Commanders and leaders
- Chevalier Patrice † Jourdan Coupe-tête Jean Duprat Minveille: Pope Pius VI Filippo Casoni

Strength
- 3,000–15,000 6,000: Several thousand

= Avignon–Comtat Venaissin War =

War within the French Papal States (1790–1791)

Following the unanimous declaration of the various district assemblies of Avignon on 12 June 1790, to secede from the Papal States and unite with France, war broke out between the municipal government of Avignon and the more conservative Comtat Venaissin, the larger county (comtat) which co-existed with Avignon and still pledged loyalty to the Papal States. Avignon, which had been inspired by the intentions of the French Revolution, soon received the support of French troops placed under its control, augmenting the Avignon forces that had laid siege to Carpentras, ending the government of the Comtat.

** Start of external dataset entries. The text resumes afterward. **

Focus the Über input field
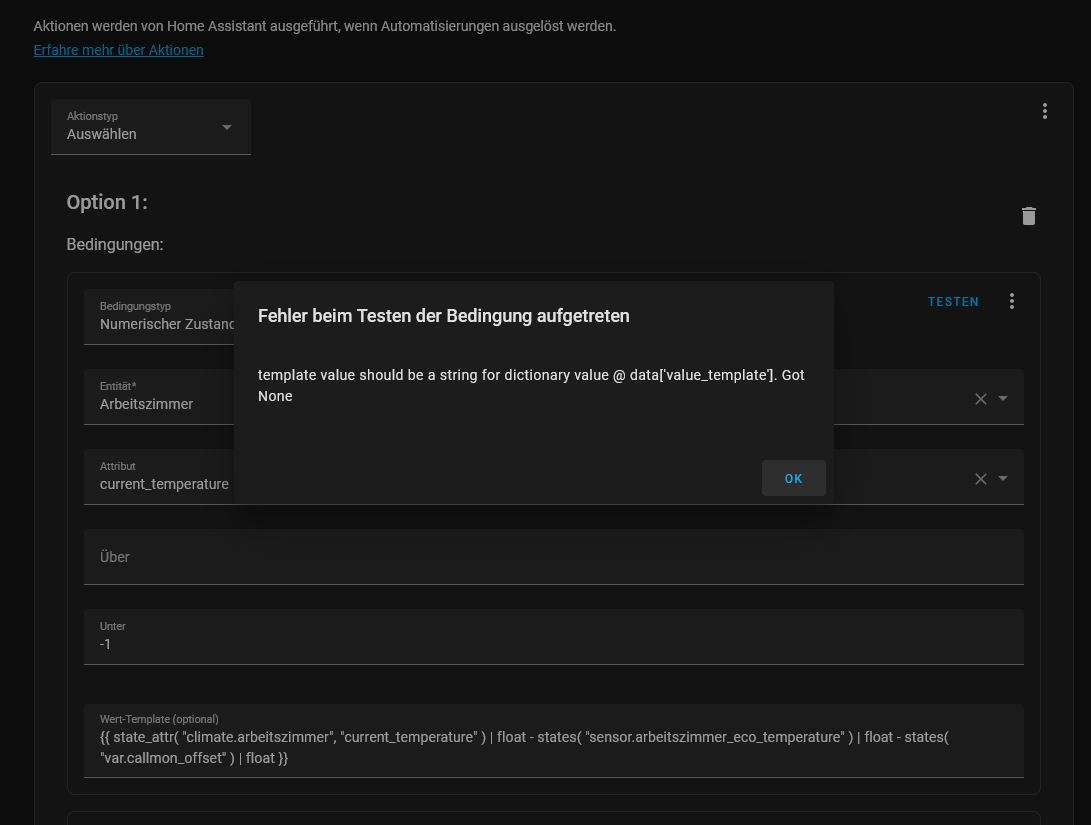This screenshot has height=825, width=1091. (x=554, y=557)
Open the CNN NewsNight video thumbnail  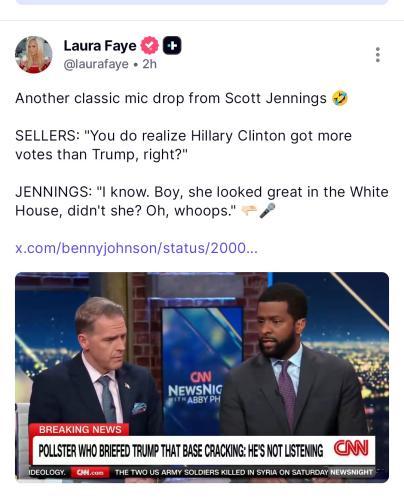pyautogui.click(x=202, y=377)
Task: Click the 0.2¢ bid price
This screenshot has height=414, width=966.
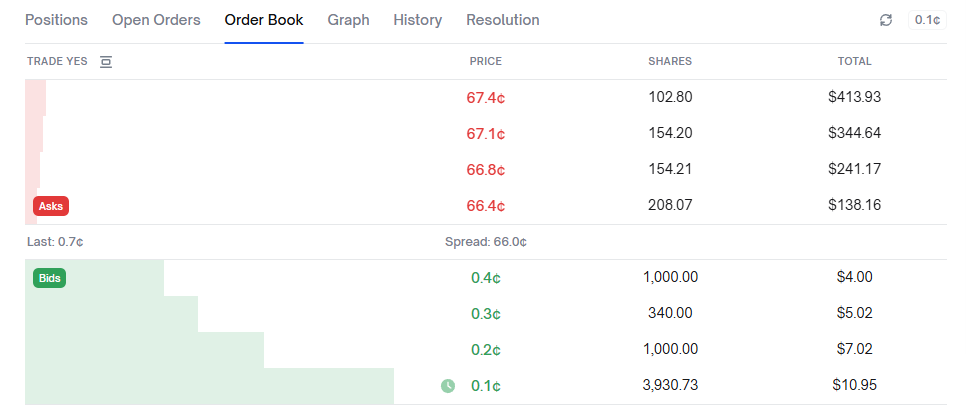Action: [485, 349]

However, hardline counter-revolutionary regions of the Comtat under the name the "Union of St. Cecilia" continued fighting until June 1791.

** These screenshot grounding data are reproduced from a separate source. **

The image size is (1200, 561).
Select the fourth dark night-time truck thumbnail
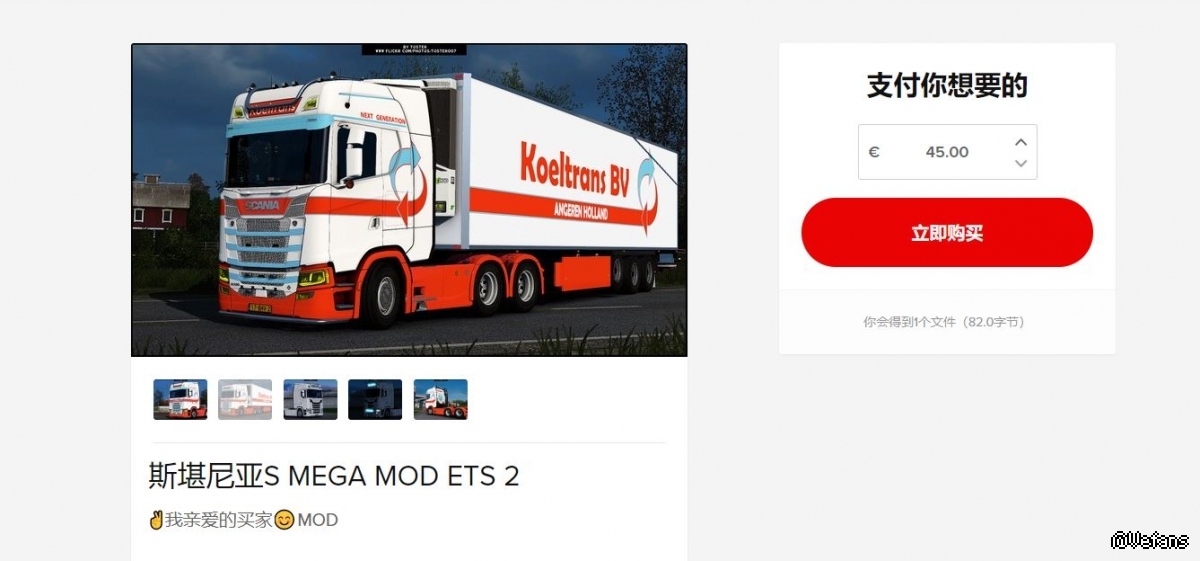pyautogui.click(x=375, y=399)
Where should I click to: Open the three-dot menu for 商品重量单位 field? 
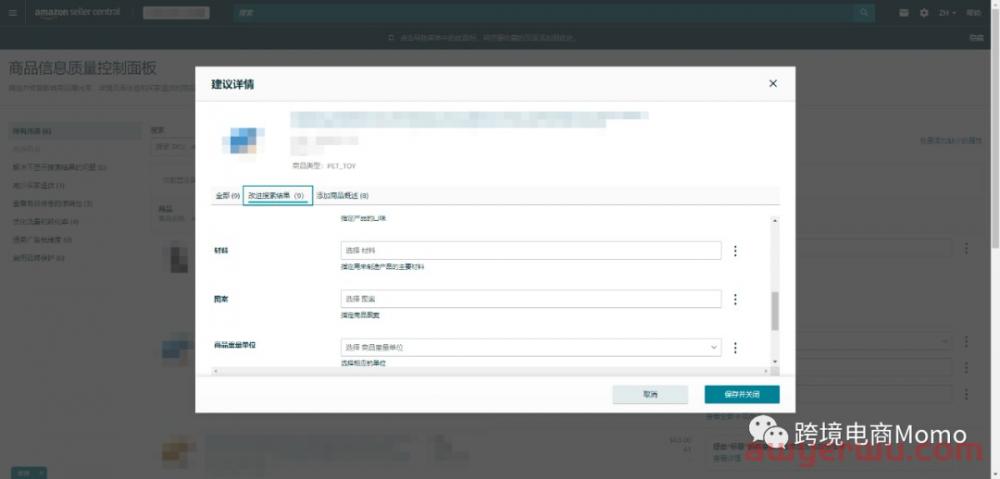pos(735,347)
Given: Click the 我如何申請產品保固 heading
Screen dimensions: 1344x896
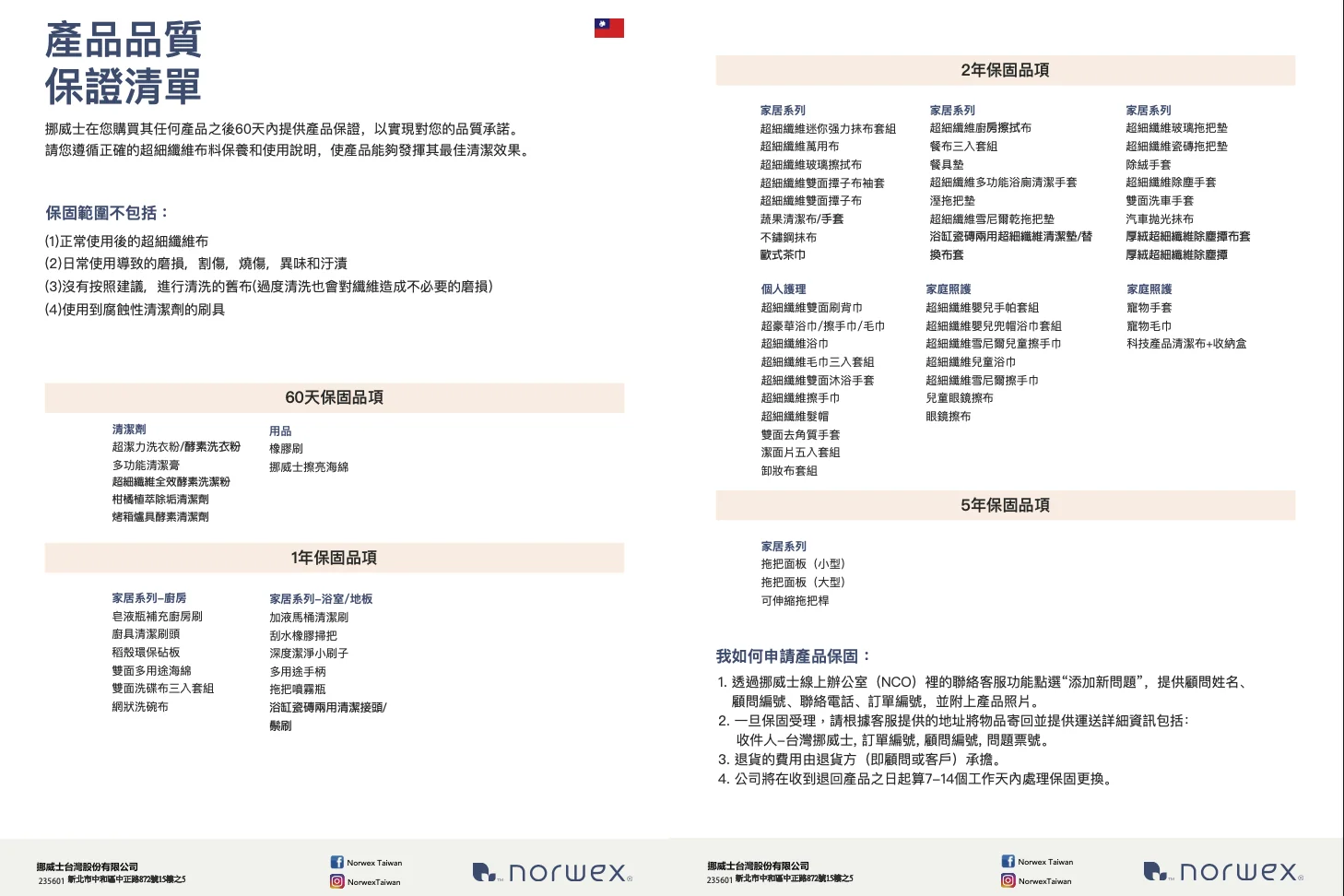Looking at the screenshot, I should coord(793,656).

In spring 1791, with the rejection of the Civil Constitution of the Clergy and the threat of violence spreading into neighbouring departments, France brokered a peace between the warring factions and organized a referendum in July 1791; with the majority of the population voting in favor of union with France, both Avignon and the Comtat Venaissin were officially annexed on 14 September 1791.

== Background ==

=== History ===
What eventually became the Comtat Venaissin was acquired by Philip III of France after becoming Count of Toulouse in 1271. He ceded it to the papacy in 1273. Later, Avignon was sold to the papacy by Joanna I, Queen of Naples and Countess of Provence, in 1348, whereupon the two comtats were joined to form a unified papal enclave geographically, though retaining their separate political identities.

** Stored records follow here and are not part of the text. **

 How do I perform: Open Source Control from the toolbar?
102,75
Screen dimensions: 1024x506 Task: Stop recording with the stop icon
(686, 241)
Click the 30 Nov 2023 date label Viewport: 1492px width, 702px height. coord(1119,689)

For the most part, residents of the two entities never showed much open discontent with their status as subjects of the pope as they were granted special privileges such as little to no tax burden and no military service duties. However, throughout the 1700s, a series of events would come together to intensify a desire among some of the populace for union with France. A big factor was that despite the long rule of the Italian Papal States, the people of the two entities were, as one early 1800s historian put it, "French by instinct, by language, by character, by nature." This situation was opposed to the enlightenment idea of the harmonization of knowledge and practical reality, which caused Avignon, where state boundaries did not correspond with cultural and linguistic divisions, to be seen as a relic of medieval times in an increasingly rational and well-balanced political order. This idea was further enforced in part due to favorable memories of French occupation between 1768 and 1774 due to the Seven Years' War, which made merchants in Avignon aware of the benefits of formal membership in the French economy. More immediately, locals blamed popular deprivations due to poor harvests and the harsh winter in 1788–1789 on dithering papal officials, which forced large quantities of food to be imported from France.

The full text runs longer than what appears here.